Required action:
Return the listing below unchanged, minus its pictures.
####################
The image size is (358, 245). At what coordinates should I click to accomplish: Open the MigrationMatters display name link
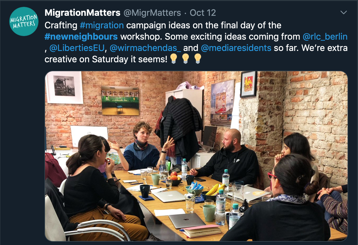point(82,13)
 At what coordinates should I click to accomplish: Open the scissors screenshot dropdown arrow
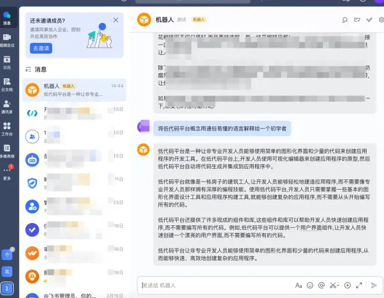click(x=337, y=285)
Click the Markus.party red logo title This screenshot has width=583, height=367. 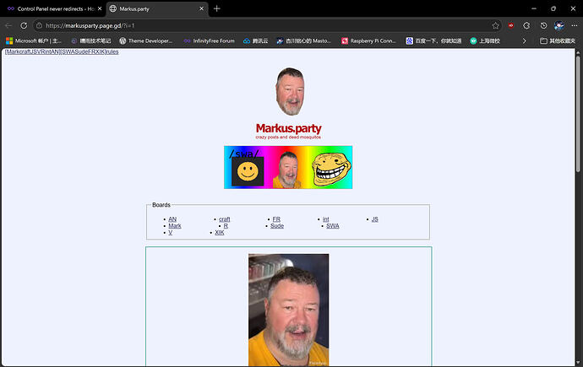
####################
Result of this task:
The image size is (358, 245). At what coordinates should I click to accomplish: Open the MigrationMatters display name link
point(82,13)
 At what coordinates should I click to accomplish: Open the scissors screenshot dropdown arrow
click(x=337, y=285)
Click the Markus.party red logo title This screenshot has width=583, height=367. 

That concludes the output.